Eight 5-(3,4-methylenedioxyphenyl)-3-arylaminomethyl-1,3,4-oxadiazole-2-thiones were synthesized, characterized by their sharp melting points, elemental analyses, and IR spectra, and evaluated for anticonvulsant activity. All substituted oxadiazole-2-thiones possessed anticonvulsant activity, which was reflected by their ability to provide 10--70% protection against pentylenetetrazol-induced convulsions in mice at 100 mg/kg ip. These compounds inhibited in vitro nicotinamide adenine dinucleotide (NAD)-dependent oxidation of pyruvate, alpha-ketoglutarate, and NADH by rat brain homogenates as well as NAD-independent oxidation of succinate by rat brain homogenates.
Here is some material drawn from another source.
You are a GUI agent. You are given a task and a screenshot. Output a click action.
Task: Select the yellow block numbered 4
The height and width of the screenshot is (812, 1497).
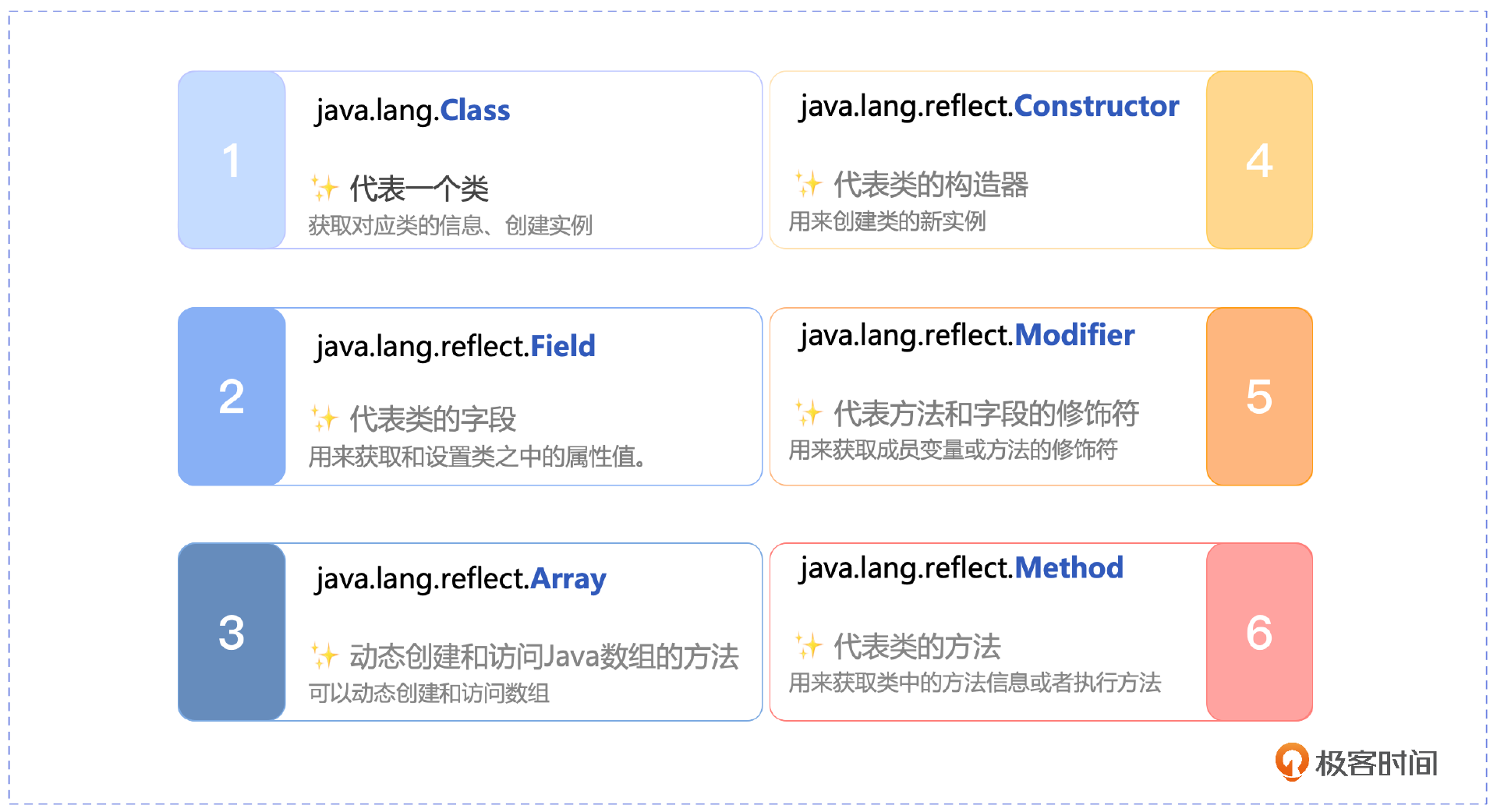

Antiproteolytic activity of these substituted oxadiazole-2-thiones was reflected by their ability to inhibit trypsin hydrolysis of bovine serum albumin. These results indicated that the inhibition of cellular respiration and antiproteolytic activity of these substituted oxadiazole-2-thiones is not the biochemical basis for their anticonvulsant activity.